Дети свободно перемещались по территории, купались, объедались свежими фруктами и сникерсами и вовсю давали волю зарождавшемуся половому инстинкту. Ни о какой муштре речи не было и близко.
Эта радостная картина наблюдалась повсюду, кроме одного единственного места, где нас, с умом и талантом, Бог догадал очутиться. Наши благодетели, непонятно из каких соображений, пристроили нас именно что в пионерский лагерь. Это, доложу я вам, было нечто! Начальница, полоумная тетка, из старых вожатых, дрючила несчастных малолеток от восхода до заката. Наши окна выходили, так и хочется сказать, на плац, на место где это все происходило. Буквально с первого дня она начала готовить паству к заключительному смотру художественной самодеятельности. Неустанно бил барабан и звучал горн. С утра до вечера окрестности оглашались ее истошными речевками, которые дети обязаны были повторять. Одна из них, годы спустя, живет во мне: Здравствуй, лагерь наш чудесный, пионеров идеал! Здесь когда-то Неизвестный ряд шедевров создавал.
Кто создал этот шедевр, не знаю.

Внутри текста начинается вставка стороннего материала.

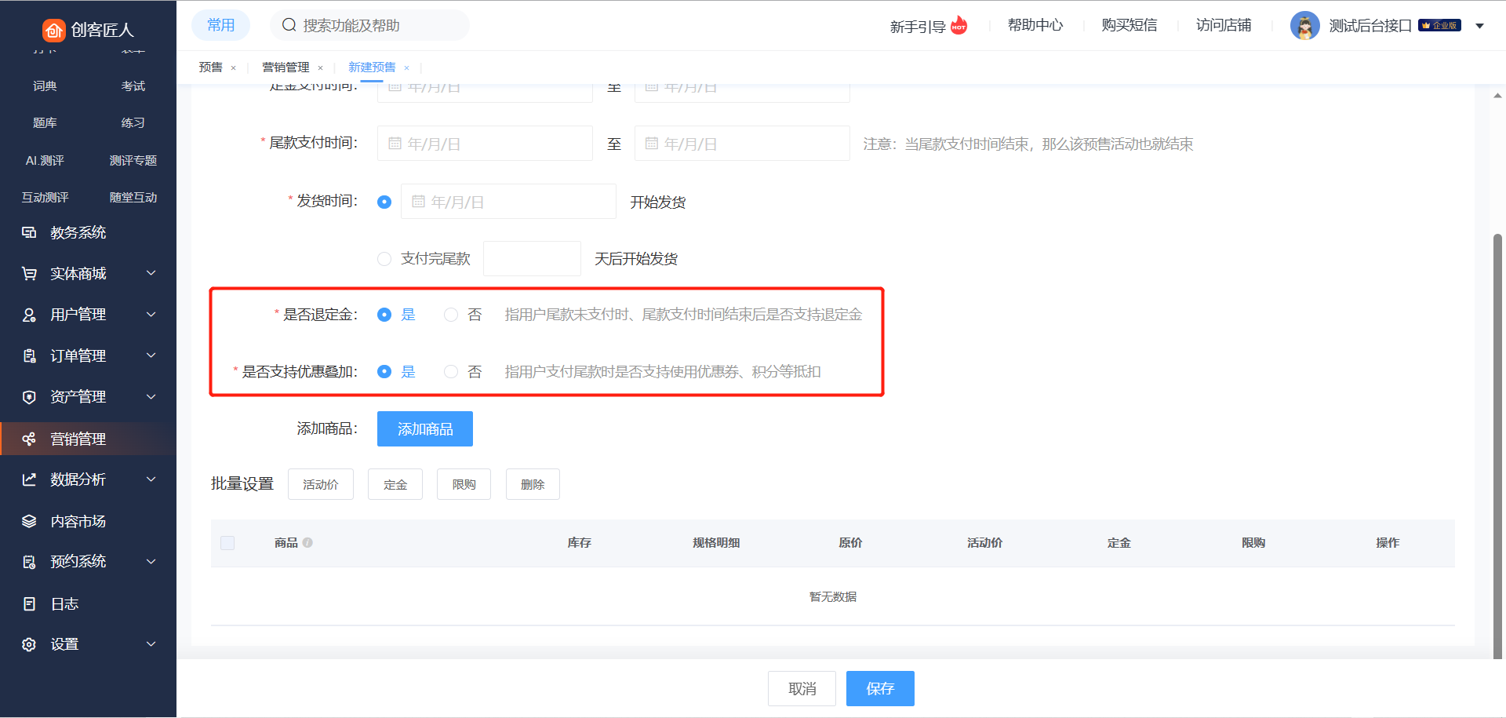Open the account dropdown arrow
The image size is (1506, 718).
point(1479,26)
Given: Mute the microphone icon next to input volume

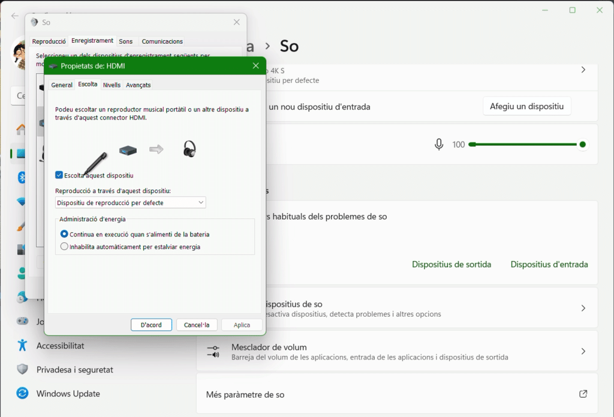Looking at the screenshot, I should (x=439, y=145).
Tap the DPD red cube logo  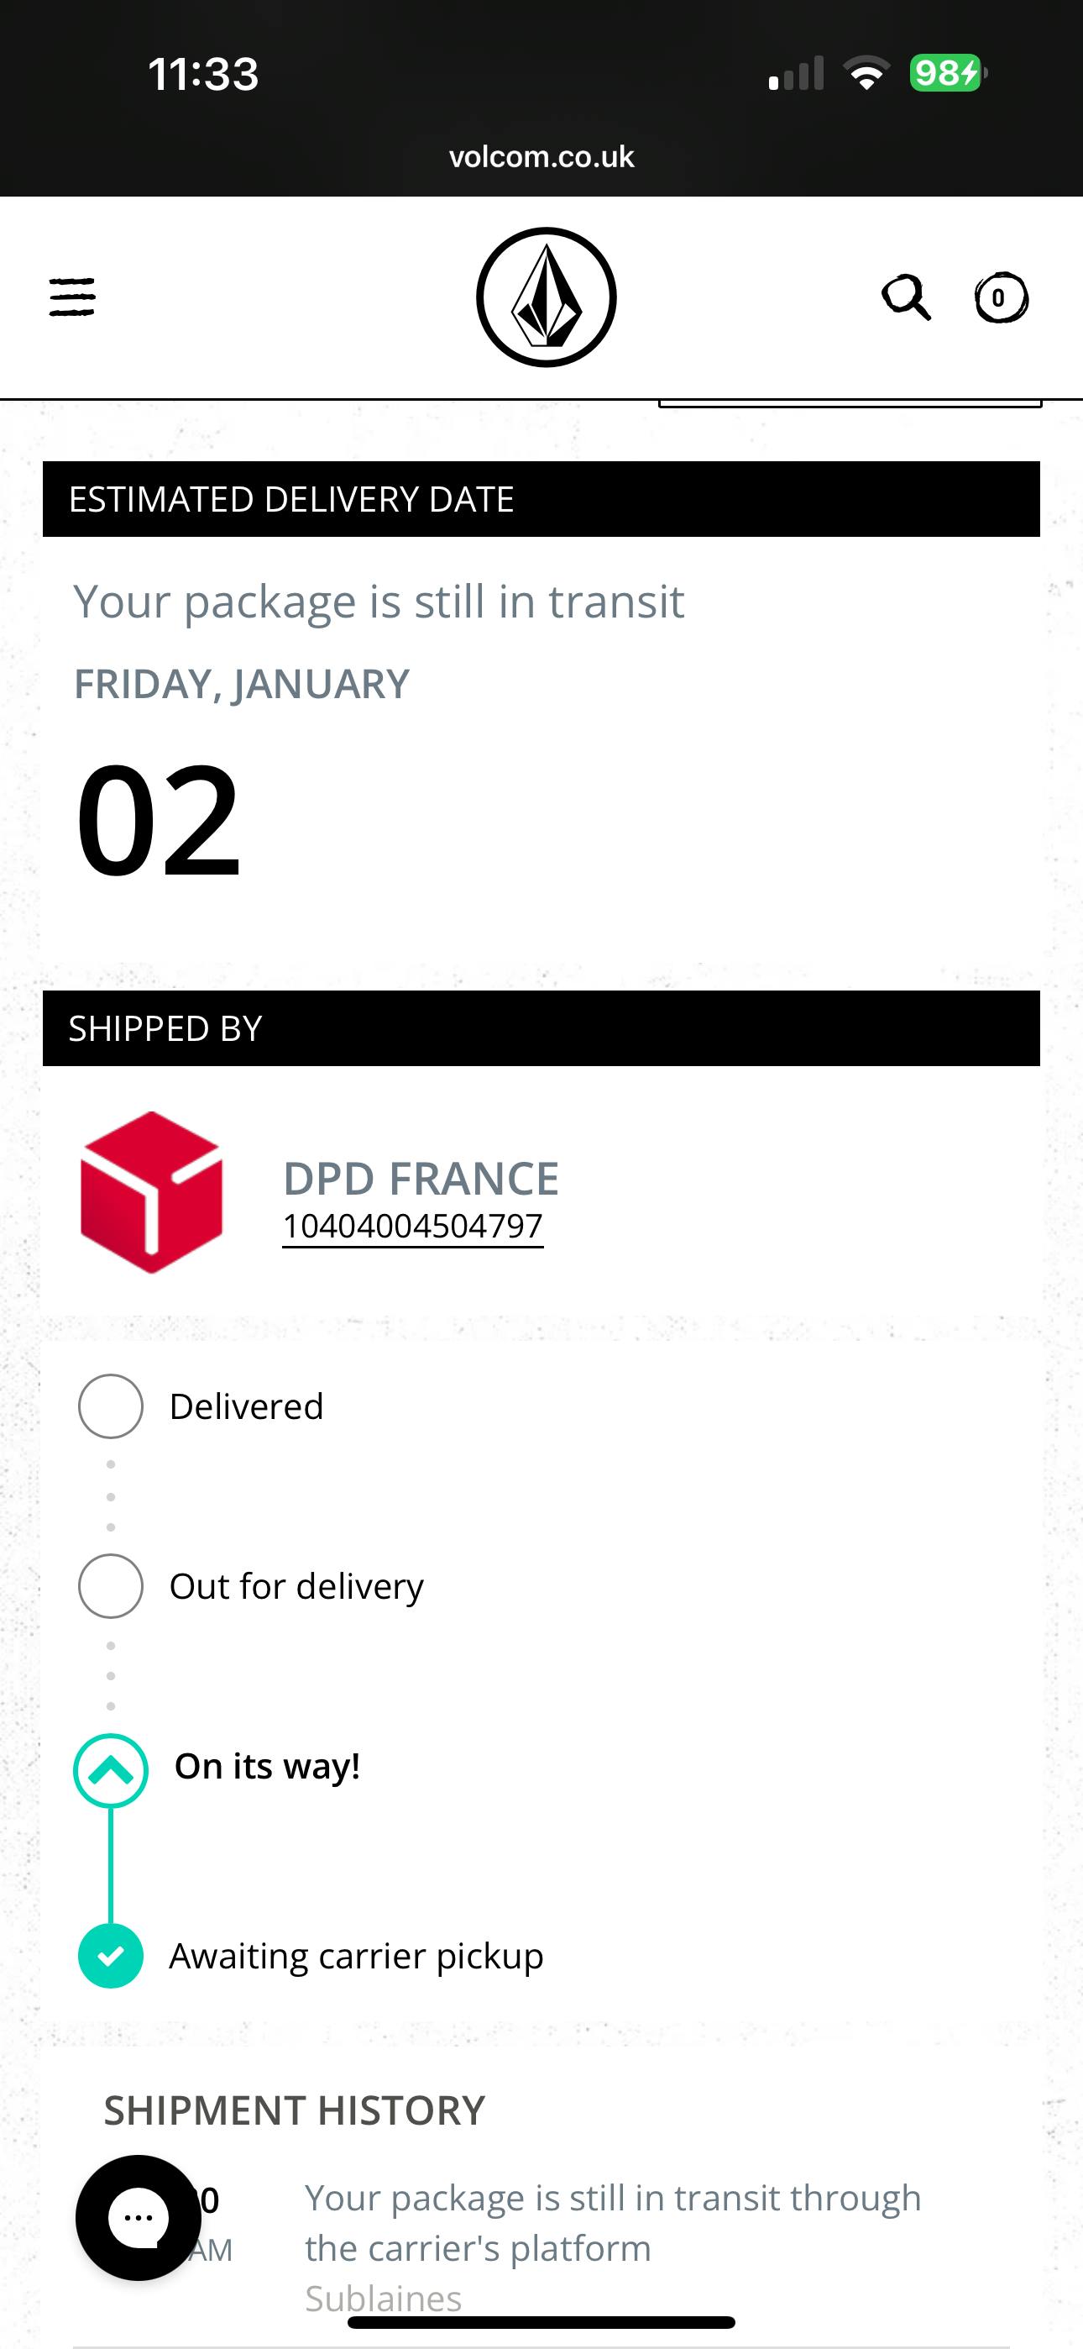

Подозреваю, что она сама. Поменять место пребывания мы не могли. Если бы меня приехала навестить мама, я бы, наверно, как когда-то в детстве, с тем же воплем вцепился бы ей в платье. Но моя старенькая мама в это время уже доживала свой земной срок.
19 мая, как известно, день рождения Всесоюзной пионерской организации. В этот день мне бы от всей души хотелось пожелать ей не рождаться больше никогда.